This program provides controls to determine the need for calibration of pressure, level, and flow transmitters using condition monitoring based on drift analysis. It also provides a means for in-situ dynamic response assessment using the noise analysis technique to detect failure modes that are not detectable by drift monitoring.

The Online Monitoring Program must be implemented in accordance with AMSTR-0720R2-A, "Online Monitoring Technology to Extend Calibration Intervals of Nuclear Plant Pressure Transmitters (proprietary version). The program shall include the following elements:

a.

Implementation of online monitoring for transmitters that have been evaluated in accordance with a NRC approved methodology during the plant operating cycle.

1)

Analysis of online monitoring data to identify those transmitters that require a calibration check and those that do not require a calibration check,

2)

Performance of online monitoring using noise analysis to assess in-situ dynamic response of transmitters that can affect response time performance,

3)

Calibration checks of identified transmitters no later than during the next scheduled refueling outage, and

4)

Documentation of the results of the online monitoring data analysis.

b.

Performance of a calibration check for any transmitter where the online monitoring was not implemented during the plant operating cycle no later than during the next scheduled refueling outage.

c.

Performance of calibration checks for transmitters at the specified backstop frequencies.

d.

The provisions of Surveillance Requirement 3.0.3 are applicable to the required calibration checks specified in items a.3, b, and c above.

3.0 TECHNICAL EVALUATION

3.1 Description of AMS OLM Program The Vogtle OLM program is based on the AMS OLM topical report, AMS-TR-0720R2-A, which provides a methodology for performing OLM of the output signals of pressure and differential pressure transmitters. This methodology was developed by AMS to be used in nuclear power plants as an analytical tool to measure sensor calibration performance during plant operation between scheduled refueling outages.

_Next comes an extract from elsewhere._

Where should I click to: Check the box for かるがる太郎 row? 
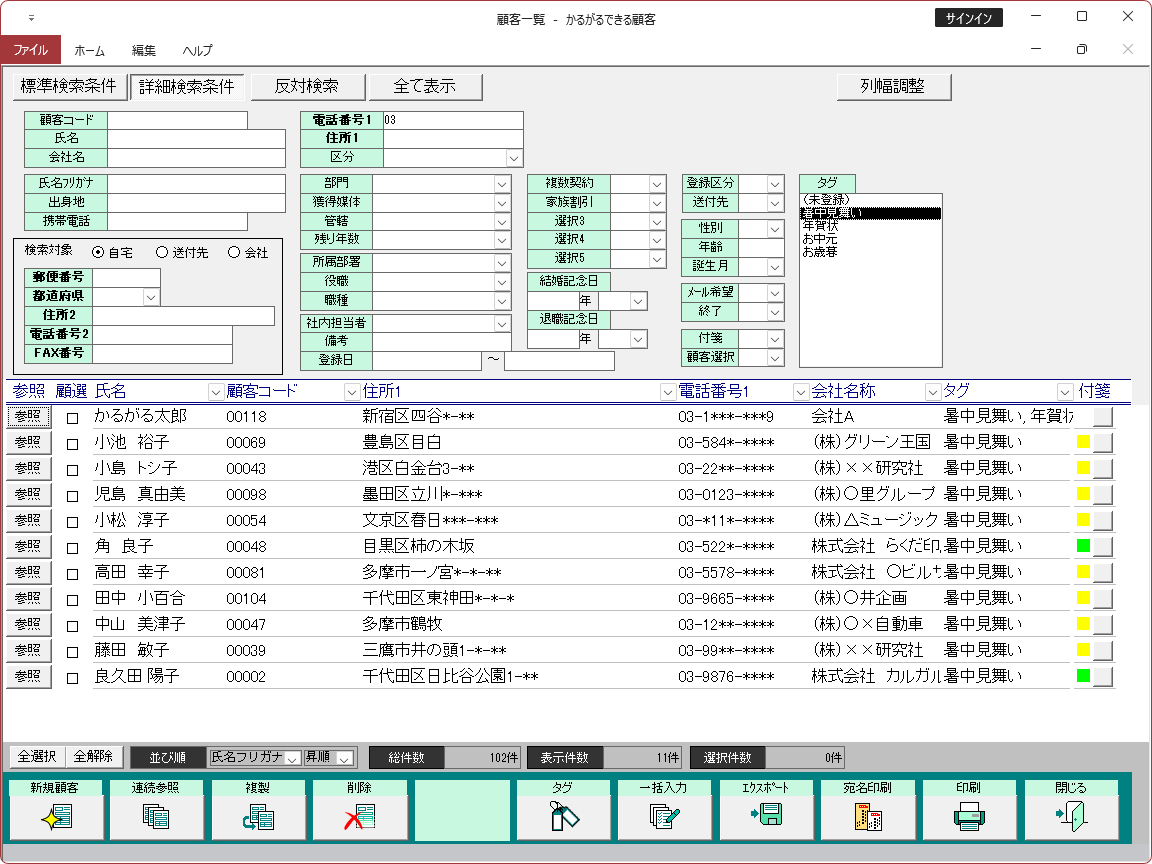tap(72, 418)
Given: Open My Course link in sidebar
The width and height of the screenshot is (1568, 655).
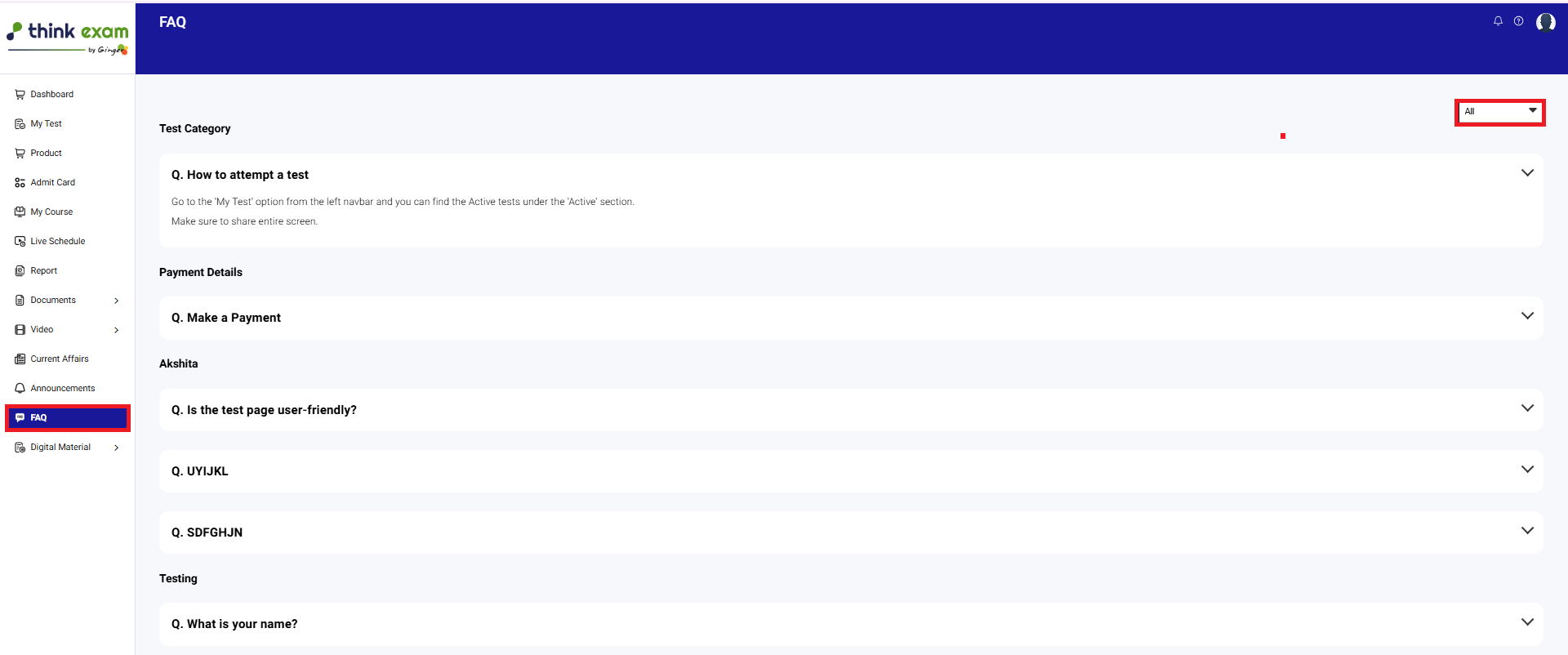Looking at the screenshot, I should pyautogui.click(x=51, y=212).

3.2 Description and Evaluation of TS Changes The licensees submittal requested approval to implement its OLM program by revising TS 1.1, Use and Application Definitions, and adding a new TS 5.5.23, Online Monitoring Program.

SNC proposes to use the OLM methodology presented in topical report AMS-TR-0720R2-A as the technical basis to switch from time-based surveillance frequency for channel calibrations to a condition-based calibration frequency based on OLM analysis results. A mark-up of the TS pages was provided in Attachment 1 to the LAR dated December 21, 2022.

3.3 TS 1.1, Use and Application Definitions The TS definition for the term CHANNEL CALIBRATION is being revised to account for the approved OLM methodologies. The specific change allows transmitters that are included in the licensees OLM program to be excluded from the scope of instrumentation to be periodically calibrated within the Frequency in the Surveillance Frequency Control Program (SFCP).

The NRC staff reviewed this change considering the context of the OLM program. This change is acceptable, because the OLM processes include an acceptable method for identifying performance issues as they occur and initiating corrective actions when pre-established OLM limits are exceeded. The corrective actions also include performing instrument calibrations as necessary to restore instrument performance to within acceptable parameters. Data collected during OLM activities is also used to adjust OLM limits such that poorly performing instruments will be calibrated at greater frequencies to address any potential impact on long term plant performance.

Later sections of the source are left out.